## 本题数据
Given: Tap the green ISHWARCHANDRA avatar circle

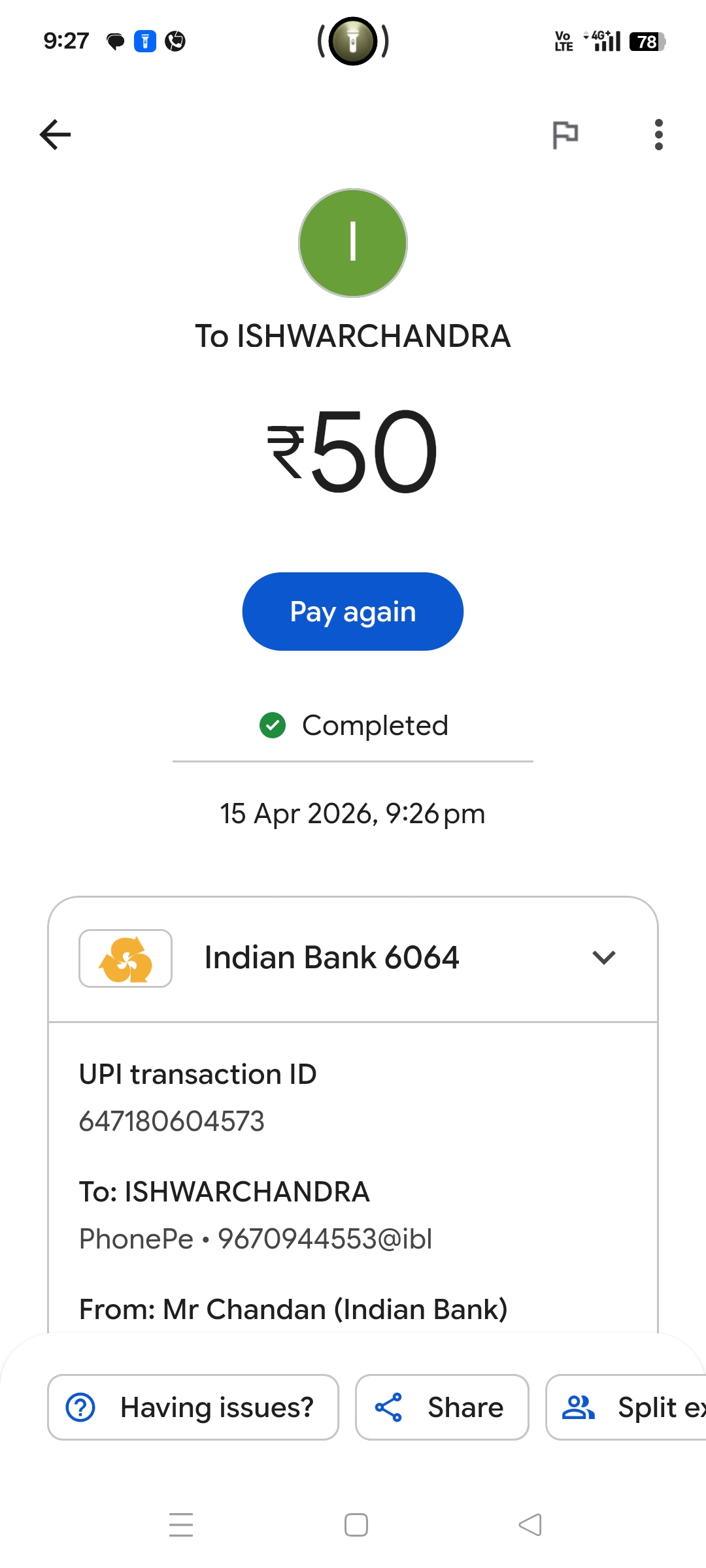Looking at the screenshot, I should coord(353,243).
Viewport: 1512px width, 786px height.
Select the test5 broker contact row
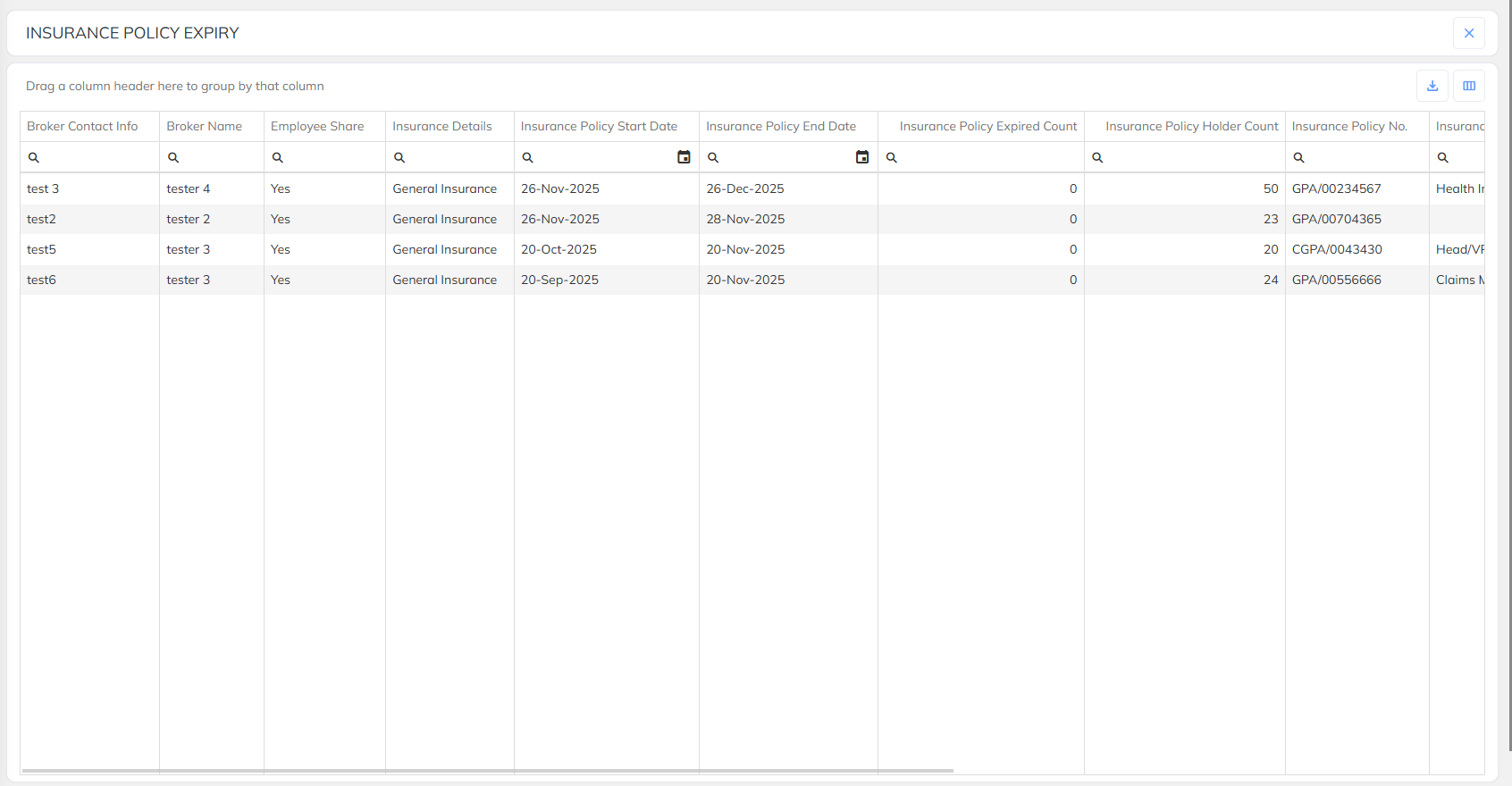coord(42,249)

## 任务说明
能否把以上全部条目逐行照原样抄录下来，只略去其中的图片？

## 参考答案
Given: Tap the green ISHWARCHANDRA avatar circle

Looking at the screenshot, I should coord(353,243).
Viewport: 1512px width, 786px height.
Select the test5 broker contact row
coord(42,249)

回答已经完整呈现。